** start of Material to process **

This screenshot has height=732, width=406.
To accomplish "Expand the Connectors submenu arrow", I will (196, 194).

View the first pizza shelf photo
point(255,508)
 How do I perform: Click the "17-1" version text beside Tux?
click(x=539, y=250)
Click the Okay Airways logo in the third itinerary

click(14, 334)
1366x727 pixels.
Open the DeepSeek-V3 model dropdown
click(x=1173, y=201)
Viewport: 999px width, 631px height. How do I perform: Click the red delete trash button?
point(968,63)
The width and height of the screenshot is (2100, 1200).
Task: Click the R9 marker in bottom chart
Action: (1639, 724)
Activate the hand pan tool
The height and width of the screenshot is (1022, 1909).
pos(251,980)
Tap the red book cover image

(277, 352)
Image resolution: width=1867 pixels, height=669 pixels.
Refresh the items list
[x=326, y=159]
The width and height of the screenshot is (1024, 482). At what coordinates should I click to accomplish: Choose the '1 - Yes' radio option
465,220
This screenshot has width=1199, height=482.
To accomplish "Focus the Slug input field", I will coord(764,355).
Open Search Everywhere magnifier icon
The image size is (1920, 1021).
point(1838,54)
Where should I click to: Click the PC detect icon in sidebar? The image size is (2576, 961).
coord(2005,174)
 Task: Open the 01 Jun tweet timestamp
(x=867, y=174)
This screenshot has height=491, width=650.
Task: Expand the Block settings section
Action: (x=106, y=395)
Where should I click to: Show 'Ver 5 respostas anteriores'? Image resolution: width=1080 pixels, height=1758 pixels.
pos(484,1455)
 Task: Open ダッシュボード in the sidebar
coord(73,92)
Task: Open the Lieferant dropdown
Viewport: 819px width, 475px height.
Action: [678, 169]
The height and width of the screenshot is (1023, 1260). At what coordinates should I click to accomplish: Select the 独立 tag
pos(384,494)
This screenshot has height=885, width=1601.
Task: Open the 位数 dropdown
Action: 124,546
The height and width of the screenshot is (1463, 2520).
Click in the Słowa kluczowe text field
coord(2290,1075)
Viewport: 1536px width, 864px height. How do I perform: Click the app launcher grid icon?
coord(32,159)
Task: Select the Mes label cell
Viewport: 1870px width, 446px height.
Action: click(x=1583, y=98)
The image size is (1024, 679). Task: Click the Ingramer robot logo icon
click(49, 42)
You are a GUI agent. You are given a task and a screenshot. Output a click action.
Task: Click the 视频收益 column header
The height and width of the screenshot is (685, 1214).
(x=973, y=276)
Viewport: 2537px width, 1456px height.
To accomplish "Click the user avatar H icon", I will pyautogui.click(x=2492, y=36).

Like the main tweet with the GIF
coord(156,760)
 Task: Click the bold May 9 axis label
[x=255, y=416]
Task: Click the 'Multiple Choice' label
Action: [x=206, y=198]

** end of Material to process **

Task goal:
Please copy the entries above from the very beginning through the line that contains "Action: [678, 169]", including that line, reproducing each line character for character.

Solved exercise:
This screenshot has height=732, width=406.
To accomplish "Expand the Connectors submenu arrow", I will (196, 194).

View the first pizza shelf photo
point(255,508)
 How do I perform: Click the "17-1" version text beside Tux?
click(x=539, y=250)
Click the Okay Airways logo in the third itinerary

click(14, 334)
1366x727 pixels.
Open the DeepSeek-V3 model dropdown
click(x=1173, y=201)
Viewport: 999px width, 631px height. How do I perform: Click the red delete trash button?
point(968,63)
The width and height of the screenshot is (2100, 1200).
Task: Click the R9 marker in bottom chart
Action: (1639, 724)
Activate the hand pan tool
The height and width of the screenshot is (1022, 1909).
pos(251,980)
Tap the red book cover image

(277, 352)
Image resolution: width=1867 pixels, height=669 pixels.
Refresh the items list
[x=326, y=159]
The width and height of the screenshot is (1024, 482). At what coordinates should I click to accomplish: Choose the '1 - Yes' radio option
465,220
This screenshot has width=1199, height=482.
To accomplish "Focus the Slug input field", I will coord(764,355).
Open Search Everywhere magnifier icon
The image size is (1920, 1021).
point(1838,54)
Where should I click to: Click the PC detect icon in sidebar? The image size is (2576, 961).
coord(2005,174)
 Task: Open the 01 Jun tweet timestamp
(x=867, y=174)
This screenshot has height=491, width=650.
Task: Expand the Block settings section
Action: (x=106, y=395)
Where should I click to: Show 'Ver 5 respostas anteriores'? Image resolution: width=1080 pixels, height=1758 pixels.
pos(484,1455)
 Task: Open ダッシュボード in the sidebar
coord(73,92)
Task: Open the Lieferant dropdown
Viewport: 819px width, 475px height.
Action: [678, 169]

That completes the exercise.